Temple has demonstrated the ability to win in both a defensive struggle, 40-37 over American, and a higher-scoring duel, beating Louisiana Tech 82-75. The Owls knocked off American despite shooting a sickly 22.9 percent from the floor.
It is unlikely that anyone’s defense can contain Duke well enough to win with shooting so poor. Six Blue Devils are averaging at least eight points per game through their first three outings. Point guards Jones and Cook are each averaging at least five assists per game while shooting a combined 62 percent from the floor. Perhaps most importantly, they have committed only four turnovers between them.
The guards are mere setup men, however, for the closer, freshman center Jahlil Okafor. Okafor has missed only five of his 30 shots so far, even sinking eight of 10 against Michigan State. He leads the team with 17.7 points per game and ranks second with 6.7 rebounds per game.
As a team, Duke is shooting 60.2 percent from the floor this season. Temple’s opponents are shooting 36.8 percent so far, but the Owls are making only 33.3 percent. Louisiana Tech helped bail Temple out by shooting only 38.9 percent (7-of-18) from the foul line in the second half, leaving several more attempts on the table by missing one-and-one front ends.
Temple guard Will Cummings has scored 18 of his 27 points from the stripe in the early going. His 75 percent foul shooting helps make up for his weak 15.4 percent work from the floor (4-of-26). Cummings and backcourt mate Quenton DeCosey (36.8 percent) must shoot efficiently if Temple stands any chance of pulling the upset over the Blue Devils.
The Owls have only four bodies 6’8″ or taller to throw at Okafor, five if Texas transfer Jaylen Bond can finally make his debut after missing the first two games with an ankle injury. Okafor is only 3-of-7 from the foul line, and a deeper team would be able to push him around and make him earn his points via free throws.
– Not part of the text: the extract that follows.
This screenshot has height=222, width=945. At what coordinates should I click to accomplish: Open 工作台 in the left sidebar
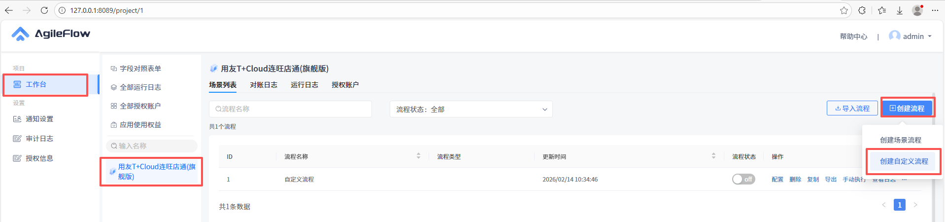36,84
In the end, Duke should have too much firepower for Temple to stay competitive. The Owls surrendered 9-of-26 shooting from long range to Louisiana Tech, which is a solid shooting team but no match for the Blue Devils’ talent level. Even if Temple can slow Okafor, gunners like Cook, Jones, Justise Winslow, Grayson Allen, Matt Jones, and Rasheed Sulaimon represent too much perimeter ability.